A Silent Voice is a curious film: the main character Shoya is a vicious bully, and his victim is a deaf schoolgirl who only wants to make friends, communicating with sign language and pen and paper. Neither fits the classic profile for a lead role.
But the groundbreaking Japanese anime feature – an adaptation of a popular multi-volume manga – takes viewers to unexpected places as we see classmates turn on Shoya, turning him into a suicidal teenage pariah forced to live with his guilt about the way he treated Shoko.
It may sound heavy, and it is (you’ll need tissues), but the film is also ultimately uplifting.
“Personally I really wanted to send out a message of hope, redemption,” director Naoko Yamada tells RadioTimes.com. “I also wanted to create something emotionally comfortable at the end.”
The film was a box office hit in Japan, and now has a limited cinema release in the UK where Yamada’s treatment of themes like friendship, regret and growing up has struck a chord.
“I was actually thinking internationally when I was making it,” she explains. “That’s why probably the film has got universal appeal – it deals with human emotions, and I think no matter what your nationality is, that’s pretty much the same for everyone.
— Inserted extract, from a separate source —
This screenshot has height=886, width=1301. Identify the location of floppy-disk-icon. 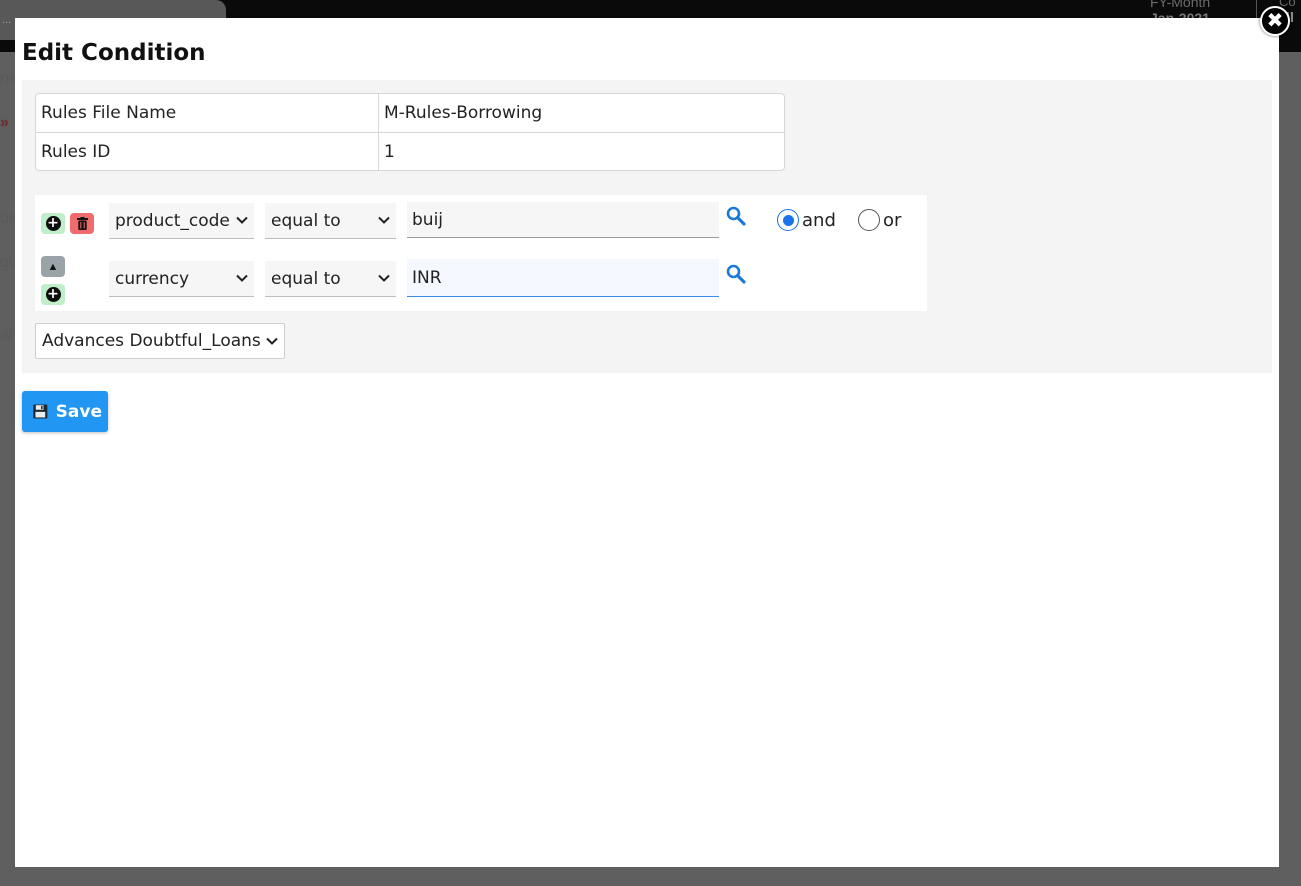
(40, 412).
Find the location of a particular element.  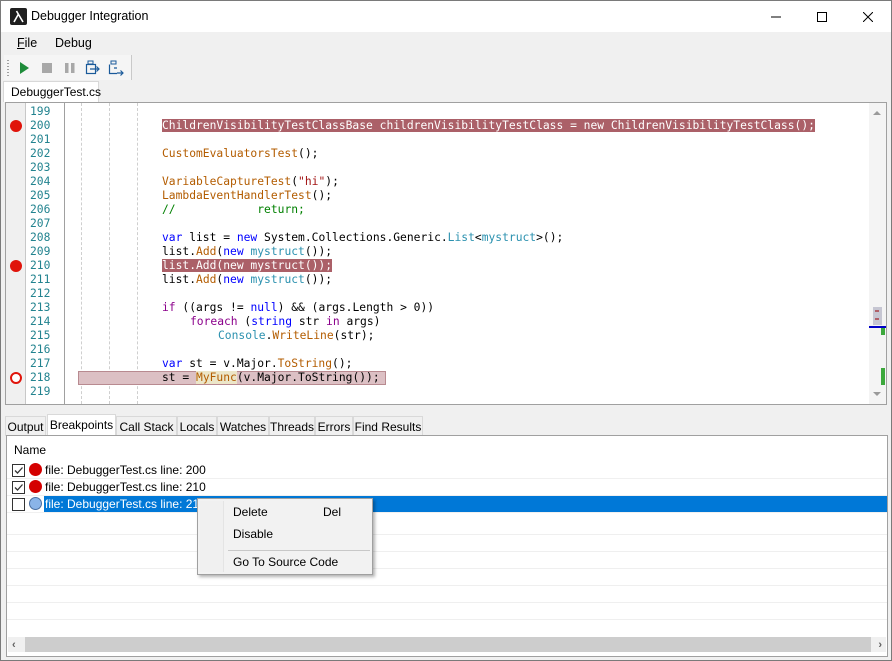

scroll-up-arrow-icon is located at coordinates (877, 113).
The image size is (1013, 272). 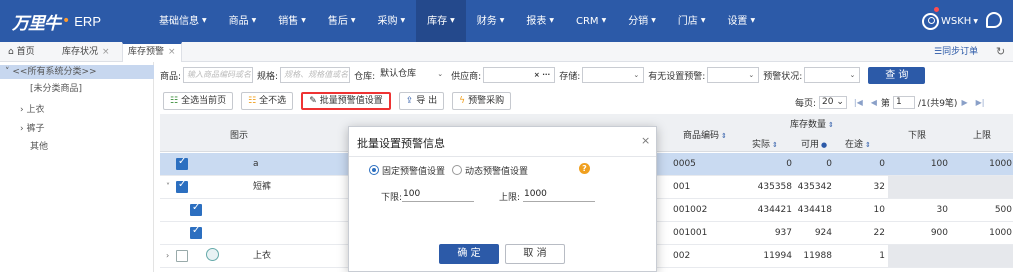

It’s a common thing.”
The film may have international appeal, but the setting is distinctively Japanese – and visually stunning, having been carefully created by almost 200 animators.
“I really wanted Japan to look beautiful,” Yamada says. “And the actual place, the location is Ōgaki, Gifu. It’s known for really natural spring water. It’s really beautiful. So I actually wanted to promote Japan and show its beauty.”